At 2355H an audible hissing sound originating from the crater was heard at the northwest lower slope of the volcano. Similar events occurred at 2356H and 0132H today and were recorded as low frequency type volcanic earthquakes. Nine (9) low frequency and seven (7) high frequency volcanic earthquakes and four (4) episodes of high frequency short duration tremors were detected during the past 24 hours. On the other hand, the Sulfur Dioxide (SO2) emission rate dropped from 8,500 tonnes/day (t/d) to 1,200 tonnes/day (t/d). Steam emission from the summit varied from weak to moderate and drifted north-northwest. Crater glow was still observed during the night.
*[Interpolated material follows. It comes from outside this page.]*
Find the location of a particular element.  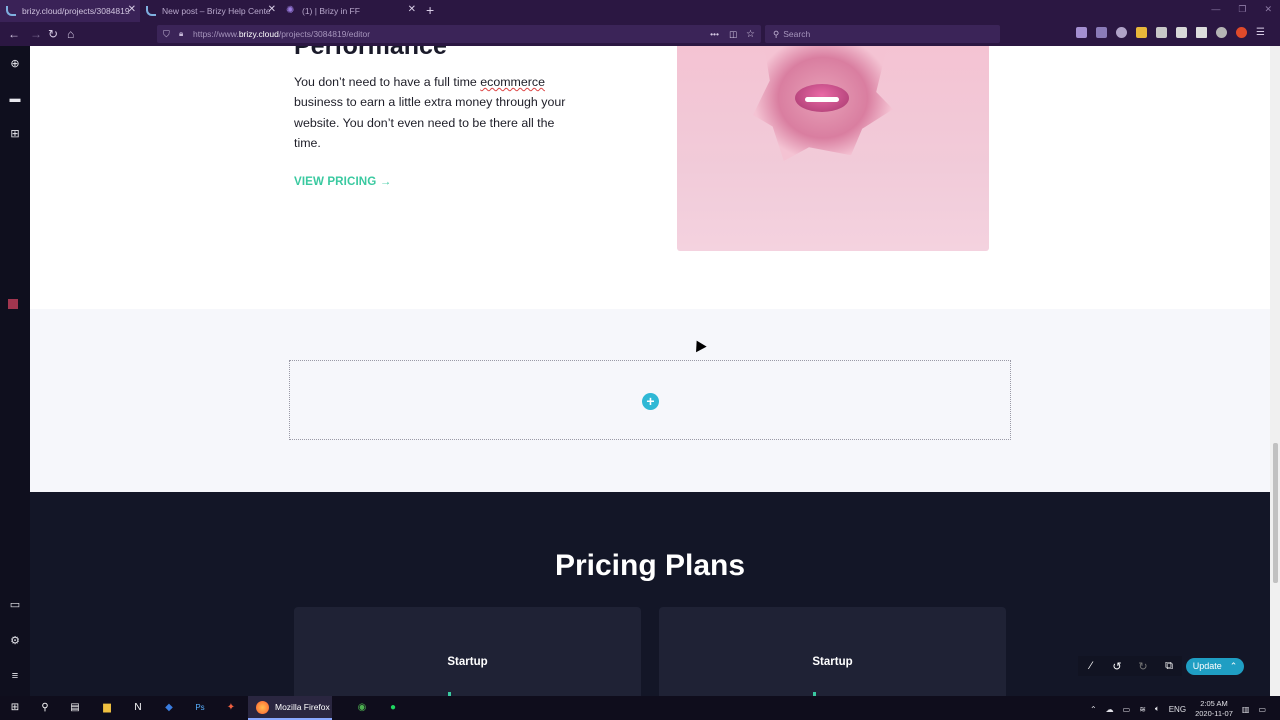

The moderate number of recorded volcanic earthquakes is due to the readjustment the volcano is still undergoing after it erupted. As expected, the residual magma that remains at the whole length of the volcanic pipe and near the summit continue to release large amount of volcanic gases. Crater glow will also be continually observed due to the still hot lava deposit at the summit crater.
PHIVOLCS maintains Alert Level 3 over Mayon, meaning that there is less probability of hazardous explosive eruption. However, the public is reminded that sudden explosion may occur due to localized pockets of gas within the magmatic system. The effects of these explosions are expected to be contained within the 6-kilometer radius Permanent Danger Zone around the volcano and within the 7-kilometer radius Extended Danger Zone in the southeast quadrant. The danger zones should remain off-limits to everybody including trekkers, tourists and other visitors. It is important to note that independent of alert level, the new lava flow deposits are very unstable and a large proportion of pyroclastic deposits is still susceptible to erosion and subsequent remobilization as secondary pyroclastic flows, lahars or debris flows. Residents living near river channels are, therefore, reminded that should rainfall become intense and prolonged, pyroclastic materials deposited along the slopes are susceptible to erosion and subsequent remobilization as lahars or debris flows towards the lower slopes. The areas in which potentially destructive volcanic lahars may occur are lowlands fronting the Mabinit and Boyuan-Padang river channels in Legaspi City; Miisi in Daraga; Tumpa, Anoling and Quirangay channels in Camalig; Maninila channel in Guinobatan; Basud-Lidong channels in Sto. Domingo; Bulawan channel in Malilipot; San Vicente and Buang channels in Tabaco and Upper Nasisi and Upper Nabontan in Ligao.